Topps made a pretty surprising announcement yesterday that it has signed Ken Griffey Jr. and will include his cards in its 2012 products. This is a pretty big deal – right up there with adding the notoriously difficult signer Koufax last year – for a few of reasons. One is that it’s kind of hard to get Griffey signatures through means not facilitated by Upper Deck - the best way in the past has been by purchasing something from Upper Deck Authenticated or on an Upper Deck insert card – I don’t know of him ever signing at a show or anything. So his autograph is pretty valuable, period. Also, this is the first time you could get a Griffey card in a Topps product. The biggest reason is just what Griffey represents – to baseball card collectors, Ken Griffey Jr. IS Upper Deck.
I think I’ve got a bit of a unique perspective on this – I’m a huge Ken Griffey Jr. fan. Griffey wasn’t the first athlete I idolized, but he’s my favorite. When I was 12, I remember staying up late to watch his at bats every chance he was on TV. When I went to college, I hoped against hope that it would be him and not Mark McGwire in 1997 and 1998 that would break Roger Maris’s record. I have a 3-year old Dachshund named Griffey, most because I don’t think my wife would be OK with me picking that name for our first-born son.
I can remember the excitement when he was traded “home” to Cincinnati. To have your favorite player traded to your favorite team is pretty awesome. I still have the article in the Cincinnati Enquirer that describes the trade and compares it to the Babe Ruth Sox-Yankees deal. Obviously nothing on that level materialized, but I appreciated being able to watch him play for nearly a decade and seeing about 10 of his 630 home runs live. Even when he was older and produced less, I didn’t want the Reds to trade him. There’s something about having your childhood hero on your hometown team (even after you’re not a kid any more) that even trumps giving that team the best chance to win.
So, on that level, I’m really excited that I can find Griffey Jr. in next year’s products. Plus, the card above looks amazing! I hope they do some cards with him in a Reds uniform, but I also hope Topps doesn’t go completely overboard – having too many Griffey cards could make me go a bit overboard.
In another way, though, this is a little sad. Griffey’s rookie card is one of the most iconic cards in all of sports history. If you asked me, it’s behind only the ’52 Mantle and the T-206 Wagner as the most influential baseball card of all-time.

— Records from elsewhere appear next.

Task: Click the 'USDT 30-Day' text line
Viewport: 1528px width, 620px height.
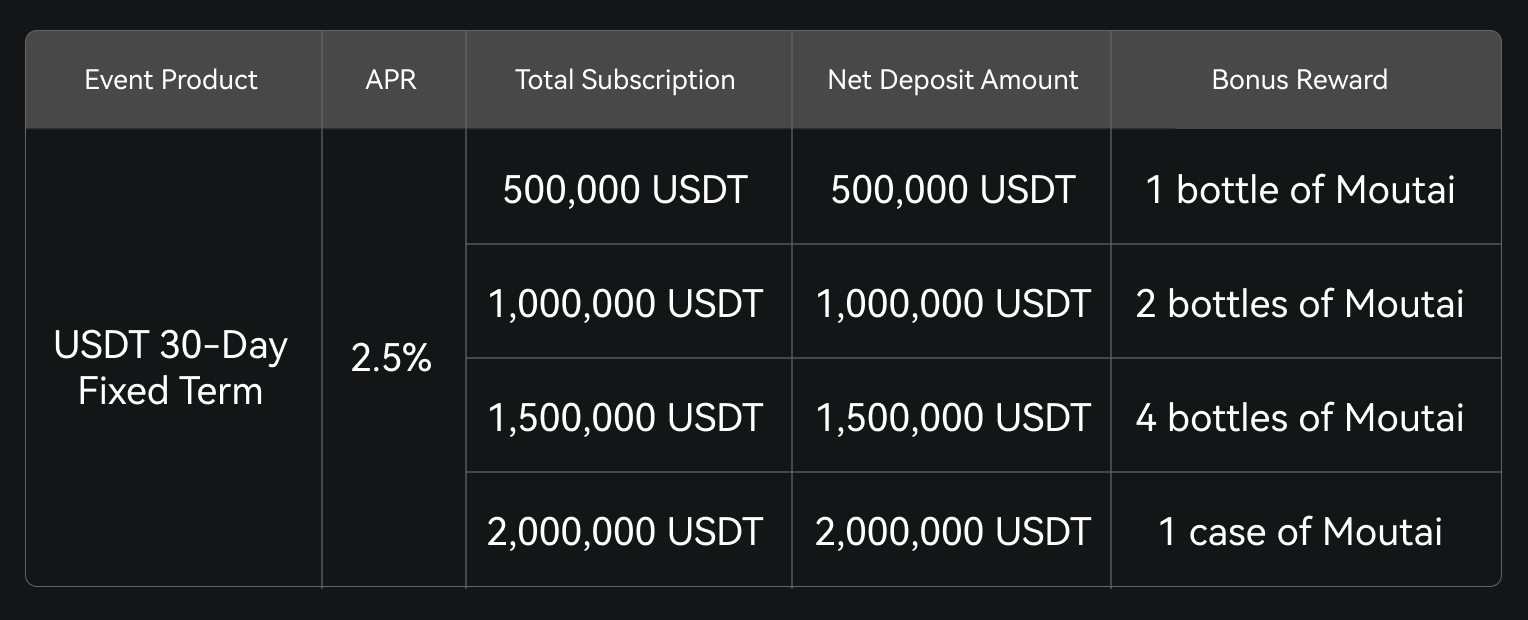Action: pyautogui.click(x=171, y=346)
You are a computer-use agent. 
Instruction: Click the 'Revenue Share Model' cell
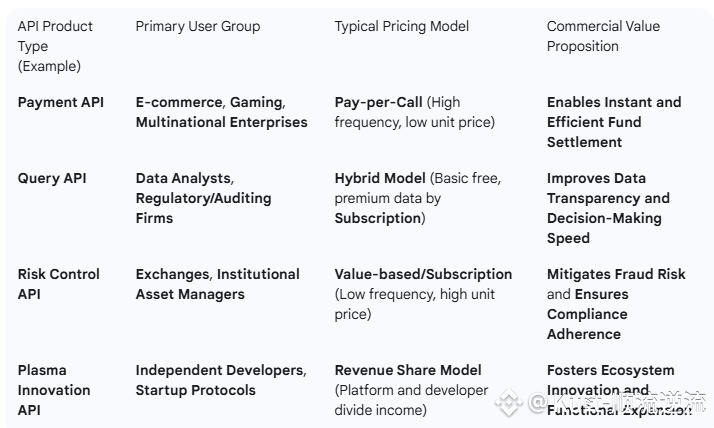tap(411, 390)
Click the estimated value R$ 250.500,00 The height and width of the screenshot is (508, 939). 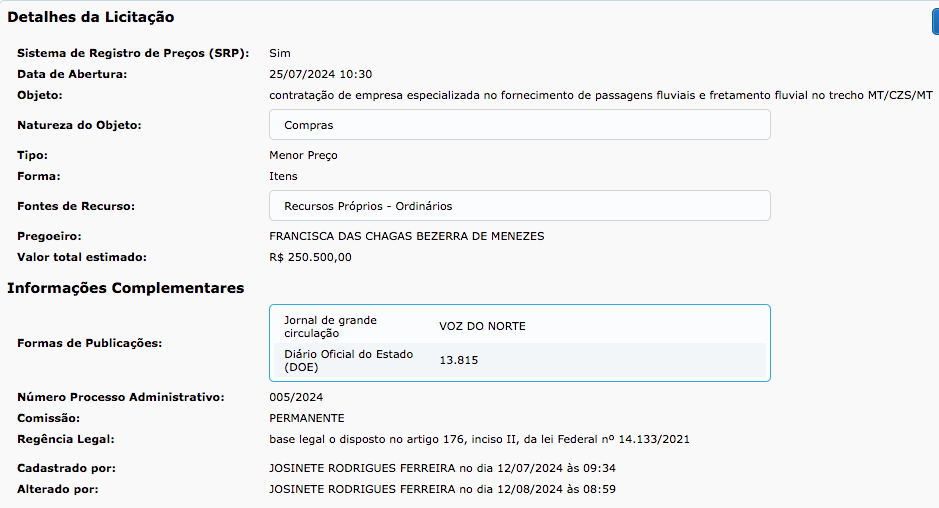[x=310, y=257]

A surprise pick as the #1 card in a fledgling set that changed the game (kind of like Topps said it’s going to do in 2012 :}), and a photo that captures the essence of “the Kid”. This kind of signifies the nail in the coffin to Upper Deck’s run in baseball – and I’m sure that fact isn’t lost on Topps. From everything I’ve read, Upper Deck kind of deserves it, but as someone who collected their products in the mid-90′s, I can’t help but be a little sad.